Olhando mais atentamente, porém, percebemos que o Espantalho não é exactamente como o Tio Patinhas. De facto, ele acaba mesmo por ser o seu inverso. O amor do Tio Patinhas pelo dinheiro faz deste uma coisa infungível: para ele, o dinheiro tem, naturalmente, valor como coisa que permite comprar coisas, pode ser trocado por outras coisas. Mas este carácter de moeda de troca é apenas o pressuposto para o verdadeiro afecto que ele lhe devota: ele gosta dele como coisa valiosa e, precisamente porque nele vê valor (e para isso tem de o ver como coisa susceptível de ser trocada), trata-o como coisa infungível, não o quer trocar por nada, quer mantê-lo.
Com o Espantalho passa-se o inverso: ele radicaliza a fungibilidade do dinheiro. Para ele, o dinheiro não é tão (ou não é de todo) valioso como coisa que permite comprar coisas, trocar, mas sim como objecto em si. Só que, por isso mesmo, para ele é igual ter palha ou dinheiro. Ou seja, enquanto para o Tio Patinhas o dinheiro pode ser trocado por coisas (o que lhe confere valor) e, por isso, ele não o quer trocar por nada, para o Espantalho, precisamente porque não lhe interessa trocar o dinheiro por outras coisas (nessa medida, o dinheiro é inútil, não tem valor) é que o dinheiro lhe interessa, tendo, portanto, valor como objecto, como coisa em si.

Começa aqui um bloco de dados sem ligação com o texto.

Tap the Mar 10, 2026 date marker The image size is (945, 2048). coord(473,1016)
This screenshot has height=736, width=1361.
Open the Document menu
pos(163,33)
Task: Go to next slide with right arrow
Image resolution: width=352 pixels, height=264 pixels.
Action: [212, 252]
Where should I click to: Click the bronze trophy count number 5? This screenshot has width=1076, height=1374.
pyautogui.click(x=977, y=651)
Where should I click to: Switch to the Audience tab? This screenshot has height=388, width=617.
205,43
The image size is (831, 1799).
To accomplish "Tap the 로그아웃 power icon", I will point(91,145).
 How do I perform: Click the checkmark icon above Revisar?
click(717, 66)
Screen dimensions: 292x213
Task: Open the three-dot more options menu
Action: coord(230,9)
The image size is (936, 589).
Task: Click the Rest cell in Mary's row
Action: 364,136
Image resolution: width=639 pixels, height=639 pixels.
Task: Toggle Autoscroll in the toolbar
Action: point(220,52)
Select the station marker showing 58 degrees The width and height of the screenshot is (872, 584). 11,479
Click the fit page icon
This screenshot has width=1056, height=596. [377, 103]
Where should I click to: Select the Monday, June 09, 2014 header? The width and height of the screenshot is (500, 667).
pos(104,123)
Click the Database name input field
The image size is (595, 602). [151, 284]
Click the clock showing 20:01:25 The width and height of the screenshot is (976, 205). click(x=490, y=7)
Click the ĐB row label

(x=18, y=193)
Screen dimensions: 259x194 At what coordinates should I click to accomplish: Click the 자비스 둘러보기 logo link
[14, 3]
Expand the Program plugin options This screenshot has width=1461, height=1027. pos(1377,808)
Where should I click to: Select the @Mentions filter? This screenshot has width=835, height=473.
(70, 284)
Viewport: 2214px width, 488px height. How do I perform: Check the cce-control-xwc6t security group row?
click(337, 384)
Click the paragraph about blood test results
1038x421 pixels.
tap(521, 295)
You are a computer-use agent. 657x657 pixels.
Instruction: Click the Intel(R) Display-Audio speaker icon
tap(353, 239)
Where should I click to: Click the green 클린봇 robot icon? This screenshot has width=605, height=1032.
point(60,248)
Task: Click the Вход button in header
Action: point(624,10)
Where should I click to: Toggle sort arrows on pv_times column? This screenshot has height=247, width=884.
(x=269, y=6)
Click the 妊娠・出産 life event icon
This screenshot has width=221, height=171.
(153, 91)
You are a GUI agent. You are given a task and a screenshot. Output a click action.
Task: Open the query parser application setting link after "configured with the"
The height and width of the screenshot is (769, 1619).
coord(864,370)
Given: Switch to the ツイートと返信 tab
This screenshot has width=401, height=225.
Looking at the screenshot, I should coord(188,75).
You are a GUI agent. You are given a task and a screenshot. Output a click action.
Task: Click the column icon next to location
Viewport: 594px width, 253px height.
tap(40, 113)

Tanto o Espantalho como o Tio Patinhas, em suma, gostam do objecto-dinheiro como coisa em si. Só o Espantalho, porém, tem um afecto desinteressado por este objecto, um afecto que não está dependente de as pessoas acharem que o dinheiro é valioso. Já o amor do Tio Patinhas só existe porque – e na medida em que – as outras pessoas também gostam de dinheiro.
Por outro lado, o desinteresse do Espantalho faz com que para ele seja indiferente ter dinheiro ou palha, enquanto o Tio Patinhas não abandonaria uma moeda por toda a palha deste mundo. Qual deles é afinal mais rico ou demonstra o amor mais verdadeiro não depende de nada a não ser o nosso ponto de vista.